Please repeat, exactly as written, the line containing "Dismiss the green success banner" and every line after it through the end of the records below.

[Collected data entries]
::::::::

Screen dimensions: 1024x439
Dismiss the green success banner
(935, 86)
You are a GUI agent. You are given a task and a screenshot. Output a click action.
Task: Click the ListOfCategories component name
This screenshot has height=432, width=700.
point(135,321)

::::::::

Exercise response
Dismiss the green success banner
(935, 86)
You are a GUI agent. You are given a task and a screenshot. Output a click action.
Task: Click the ListOfCategories component name
This screenshot has height=432, width=700.
point(135,321)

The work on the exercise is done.